What is the universal property of ‘unfoldN’?
Presumably, it’s
h = unfoldN p f
iff
h x = if p x
then Zero
else Succ (h (f x))
for all h ∷ α → Nat.
For the fusion law, we expect it to be similar to that for list unfold:
(unfoldN p f) ∘ g = unfoldN p' f'
With the universal property, we have
(unfoldN p f) ∘ g = unfoldN p' f'
iff
((unfoldN p f) ∘ g) x = if p' x
then Zero
else Succ (((unfoldN p f) ∘ g) (f x))
Given p' x = True, we (try to) reason:
((unfoldN p f) ∘ g) x = Zero
≡ { application, unfoldN.1 }
if p (g x) then Zero else ... = Zero
Defining p (g x) ⇒ p' x gives us a solution here.

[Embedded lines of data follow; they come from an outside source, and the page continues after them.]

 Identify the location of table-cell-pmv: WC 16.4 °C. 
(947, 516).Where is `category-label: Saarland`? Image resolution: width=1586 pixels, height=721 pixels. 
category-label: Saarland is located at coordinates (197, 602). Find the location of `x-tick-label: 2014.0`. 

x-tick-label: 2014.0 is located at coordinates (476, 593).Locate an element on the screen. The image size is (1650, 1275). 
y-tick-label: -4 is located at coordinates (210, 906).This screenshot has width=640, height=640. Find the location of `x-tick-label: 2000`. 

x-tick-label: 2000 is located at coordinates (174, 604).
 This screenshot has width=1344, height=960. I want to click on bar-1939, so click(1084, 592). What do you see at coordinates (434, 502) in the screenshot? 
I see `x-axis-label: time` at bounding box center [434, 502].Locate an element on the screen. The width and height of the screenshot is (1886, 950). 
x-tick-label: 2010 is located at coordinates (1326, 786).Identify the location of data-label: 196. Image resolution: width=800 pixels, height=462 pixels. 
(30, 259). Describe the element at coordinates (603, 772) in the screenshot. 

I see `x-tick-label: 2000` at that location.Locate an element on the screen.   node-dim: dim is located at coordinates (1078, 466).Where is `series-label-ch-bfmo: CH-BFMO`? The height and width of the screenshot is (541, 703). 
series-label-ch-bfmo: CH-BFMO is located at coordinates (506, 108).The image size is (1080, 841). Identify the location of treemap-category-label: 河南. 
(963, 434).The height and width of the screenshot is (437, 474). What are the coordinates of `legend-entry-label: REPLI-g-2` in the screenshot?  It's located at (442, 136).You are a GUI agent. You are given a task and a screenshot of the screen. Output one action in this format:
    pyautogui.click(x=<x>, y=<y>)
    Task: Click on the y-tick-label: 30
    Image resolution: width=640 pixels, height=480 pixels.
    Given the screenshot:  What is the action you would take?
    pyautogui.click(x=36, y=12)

In the case p' x = False, we have:
((unfoldN p f) ∘ g) x = Succ (((unfoldN p f) ∘ g) (f' x))
≡ { application, unfoldN.1 }
if p (g x) then Zero else Succ (unfoldn p f (f (g x)))
= Succ (((unfoldN p f) ∘ g) (f' x))
≡ { application }
if p (g x) then Zero else Succ (unfoldN p f (f (g x)))
= Succ (unfoldN p f (g (f' x)))
≡ { define: p' x = False ⇒ p (g x) = False }
Succ (unfoldN p f (f (g x))) = Succ (unfoldN p f (g (f' x)))
≡ { unapplying Succ from both sides }
unfoldN p f (f (g x)) = unfoldN p f (g (f' x))
which gives us f ∘ g = g ∘ f'. From the constraints on p', we also define:
p' = p ∘ g
So
(unfoldN p f) ∘ g = unfoldN p' f'
holds if
(p' = p ∘ g) ∧ (f ∘ g = g ∘ f')
for all p, f, g, p', and f' of the appropriate types. This is quite similar to the fusion law for list unfold.